CF: Pulling power appears to be a woman usually, or occasionally man's ability to seduce either physically or even...


NP: Yes Paul?

PM: That was a hesitation.

NP: I'm afraid so.

CF: Oh I was only drawing a breath!

NP: I think you drew the breath because you wondered where you were taking the listeners on Radio Four at that moment. And maybe discretion was the better part of valour and you paused. Paul you have a correct challenge and 11 seconds, tell us something about pulling power starting now.

PM: Well it's all to do with perceived status I suppose. If somebody looks at you and thinks, oh he's quite attractive, because A, he has money, or B, he has influence, C...


NP: Wendy and Liza, your lights came on together.

WR: He has! Oh!

NP: So I don't know what we do on that occasion.

WR: You can have it!

NP: Liza she's given it to you so what is your challenge?

LT: Um repetition of he has, actually.

NP: Yes he did say "he has" twice, that is right. So Liza you've cleverly got in with two seconds to go, pulling power starting now.

LT: My friend Sara...


NP: Liza Tarbuck was then speaking as the whistle went, so gained that extra point and others in the round. She's now in second place behind Paul Merton, and Wendy Richard and Clement Freud are equal in third place only one point behind. Clement it's your turn to begin, the subject now is Eskimos. Tell us something about Eskimos now in this game starting now.

CF: If you're into blubber, igloos or rubbing noses with people of whom you're fond, I would recommend that you become an Eskimo as soon as you possibly can. Eskimos tend to live in the north of Canada, in Labrador, Greenland. And they are squat, not hugely attractive, with only limited pulling power. But they waddle about and they really enjoy snow for which commodity they have 27 different words. This is an interesting fact I read in Reader's Digest some months ago, when I went to my dentist. Eskimos in French are spelt not with a K as the third letter, but with a QU. An odd...



NP: Ohhhhhhhh! You haven't won friends with that challenge! Yeah!

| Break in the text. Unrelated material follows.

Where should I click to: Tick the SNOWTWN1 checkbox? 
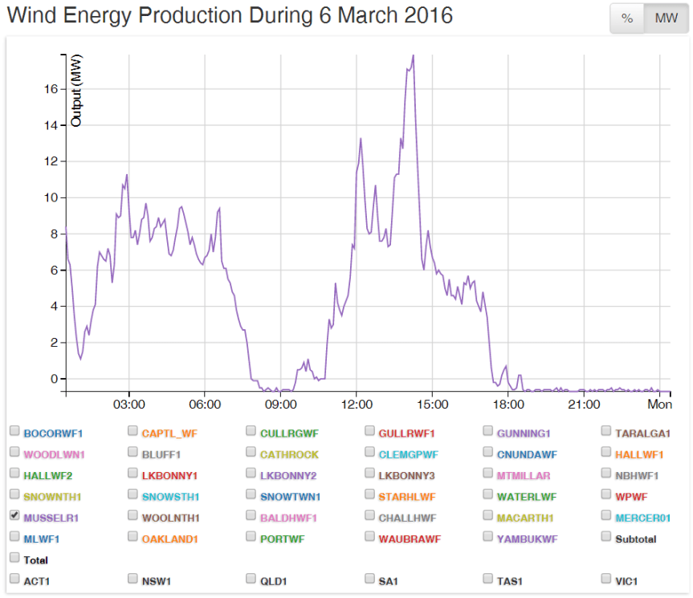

PM: Is there a gas leak here?

NP: But you set it if if there is.

PM: Yes. It was a hesitation.

NP: It was a hesitation.

PM: I know!

NP: And he kept going for 52 seconds as well.

LT: Oooohhh!

CF: Boo!

NP: There's no justice in this game! He goes for 52 seconds, gets nothing. Paul gets in with eight seconds to go and we're going to get letters from Greenland about that I'm sure, about the description of those Eskimos. Paul it was a correct challenge so I have to give it to you within the rules of Just A Minute and say you have eight seconds on Eskimos starting now.

PM: There was a film made in 1922 called Nanook Of The North, and it was quite famous at the time for being the world's first documentary...


NP: So Paul Merton got another point for speaking as the whistle went, and has increased his lead. And it's his turn to begin as well, the subject now is how to tell the time in the dark. That's an interesting subject, give you a second or two to think about it, and you have 60 seconds as usual starting now.

PM: Well obviously you look to see where the sun is, in the sky. If it's not there, then you can presume it's night time! If you have a luminous watch, this will shine in the dark and indicate the time of passage that you are particularly enjoying at that moment. Or you can phone Tim. If he doesn't know the time, phone the speaking clock...


NP: Clement challenged.

CF: Repetition of phone.

PM: Yes.

NP: Yes of course, right.


PM: (laughs) Very good reactions from the audience all round here, I think!

NP: Well what is lovely is they're caught up in the content of the show...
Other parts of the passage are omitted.